The thing is, I had already bought the tickets, the cap, and the gown. No matter how much I hated events like these, and no matter how much anxiety I knew to expect from my body on the day that I walked across that stage, I felt compelled by a similar made up obligation that this is what my family would want. This is the right thing to do. They paid for my education, and so they deserve to watch me walk across that stage to receive my diploma, even if my hands are shaking and the room is spinning.
Then, the day of graduation came, and it was overwhelming to say the least. I clumsily maneuvered into the building in my long robe and a cap that I could just not manage to keep still on my head, after getting a stomachache over trying to find a parking spot at the event hall’s busy lots. My fear of loud noises and crowds were immediately triggered as I lined up with my fellow classmates in a stuffy basement for over an hour. I was so anxious I could hardly look at my friends, and desperately avoided eye contact with everyone I had made an enemy of over the past four years. A reunion with a friend I hadn’t seen in a about a year shook me from my crippling anxiety for only a few minutes. And then, it was time to walk.
As we entered the huge stadium of people where the ceremony was held, I almost passed out from sensory overload. The loud band, the hundreds of people crowding around my body and excitedly yelling for their children, the sheer size of it all made me want to puke and lay down for awhile. I imagined what it would be like if I just broke away from the line and ran outside into the rain. Would my family be disappointed? Would my friends judge me and laugh? I knew in my moment of desperation that my increasing need for a wide open space to breathe in and some peaceful quiet greatly outweighed any social concerns of mine. But I followed my peers into the event hall instead, endlessly dizzy from adrenaline and lack of hydration.

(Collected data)
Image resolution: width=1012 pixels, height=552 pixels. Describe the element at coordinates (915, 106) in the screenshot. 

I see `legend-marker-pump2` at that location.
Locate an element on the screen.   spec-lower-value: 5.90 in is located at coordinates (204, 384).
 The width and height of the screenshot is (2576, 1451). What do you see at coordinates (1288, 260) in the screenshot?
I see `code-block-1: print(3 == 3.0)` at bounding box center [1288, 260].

...

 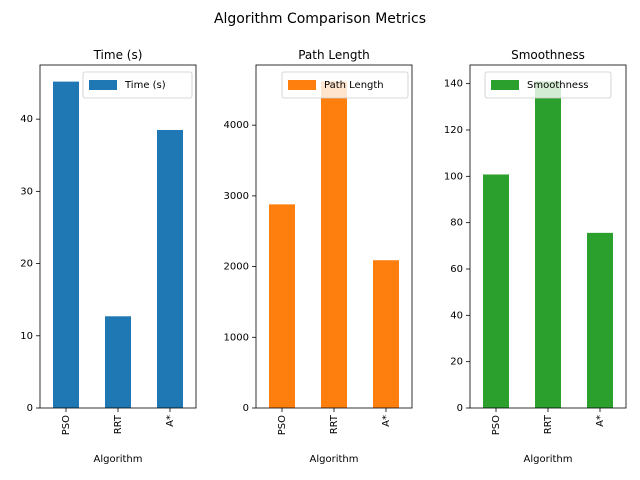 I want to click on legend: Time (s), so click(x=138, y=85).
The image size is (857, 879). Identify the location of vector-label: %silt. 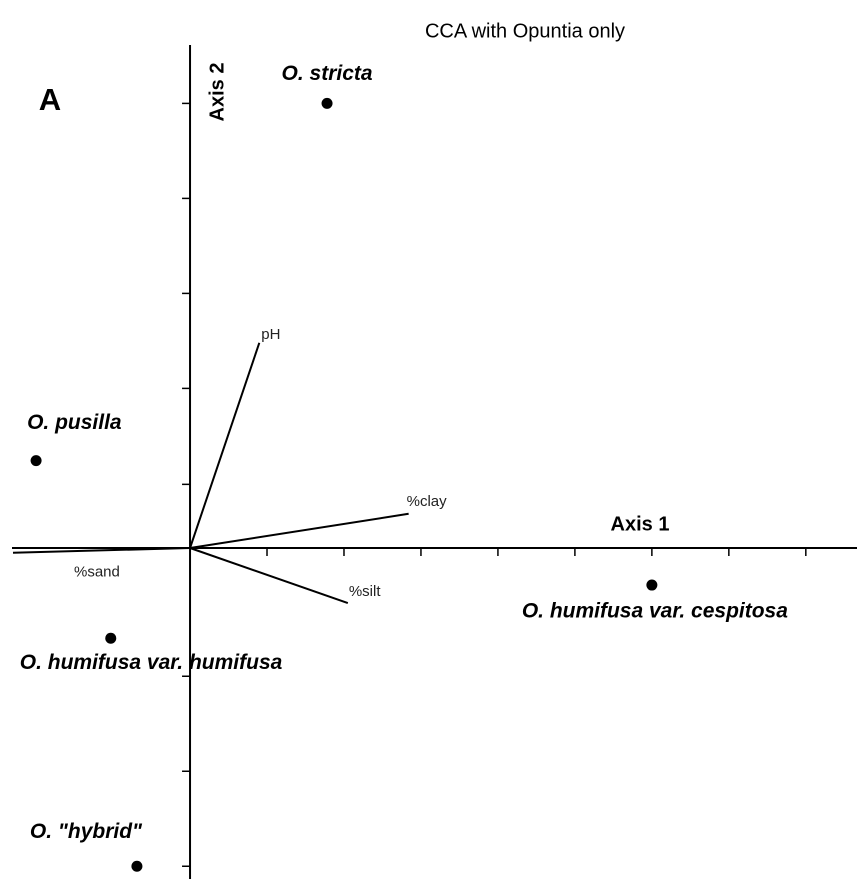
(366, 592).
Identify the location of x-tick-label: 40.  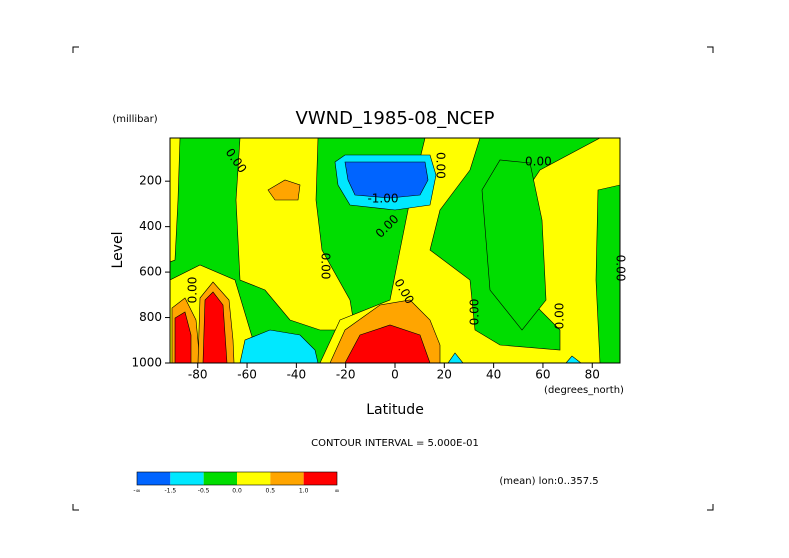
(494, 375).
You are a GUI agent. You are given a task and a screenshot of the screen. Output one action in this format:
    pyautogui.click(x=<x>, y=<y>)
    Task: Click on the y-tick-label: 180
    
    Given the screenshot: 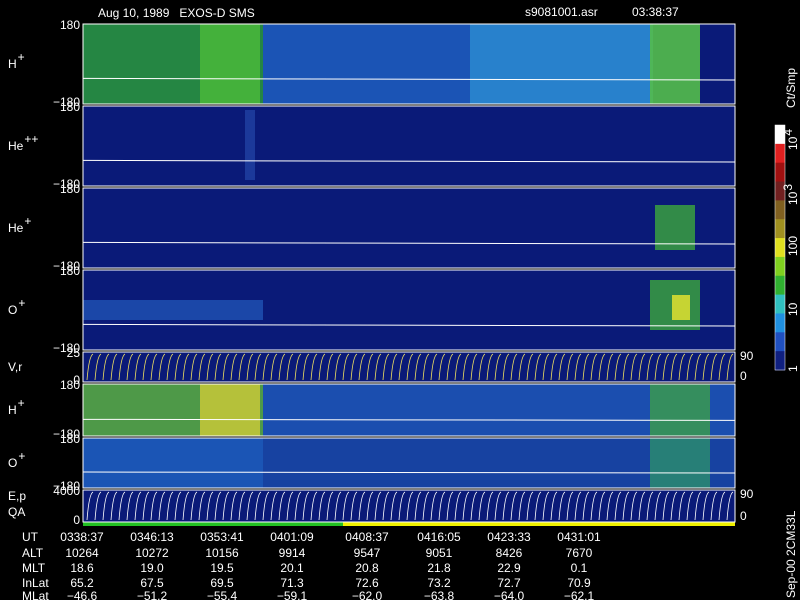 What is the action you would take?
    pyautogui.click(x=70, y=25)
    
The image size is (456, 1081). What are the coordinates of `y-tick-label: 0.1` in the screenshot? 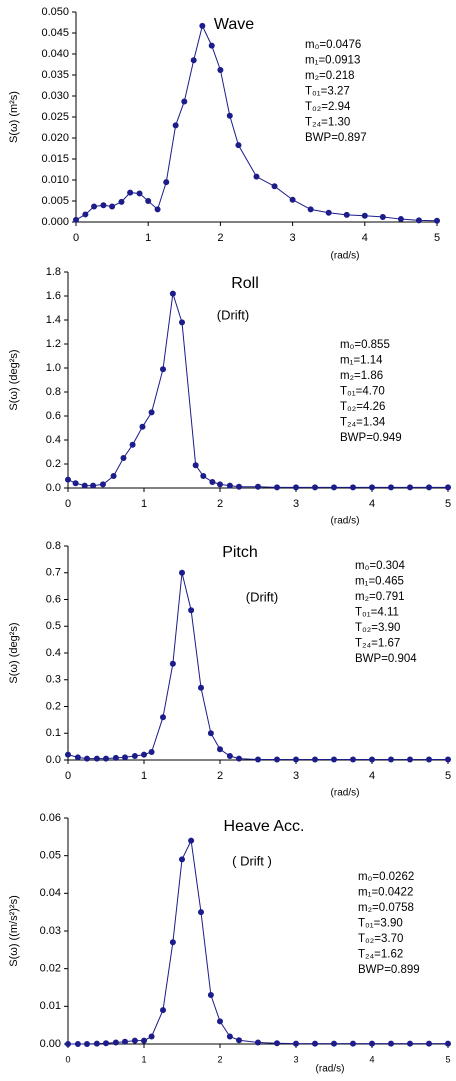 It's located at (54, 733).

### [EXPLORE THE MATERIAL]
1. Answer these from the graduation excerpt:
(a) What three things had the narrator already bought?
(b) For how long did the narrator line up with classmates in the basement?
(c) Where did the narrator imagine running after breaking away from the line?
2. Set down the part of the graduation excerpt starting with "As we entered" and going on through "lack of hydration.", word for word.
Rely only on the graduation excerpt.

### [LIST OF SOLUTIONS]
1.
(a) The tickets, the cap, and the gown.
(b) For over an hour.
(c) Outside into the rain.

2.
As we entered the huge stadium of people where the ceremony was held, I almost passed out from sensory overload. The loud band, the hundreds of people crowding around my body and excitedly yelling for their children, the sheer size of it all made me want to puke and lay down for awhile. I imagined what it would be like if I just broke away from the line and ran outside into the rain. Would my family be disappointed? Would my friends judge me and laugh? I knew in my moment of desperation that my increasing need for a wide open space to breathe in and some peaceful quiet greatly outweighed any social concerns of mine. But I followed my peers into the event hall instead, endlessly dizzy from adrenaline and lack of hydration.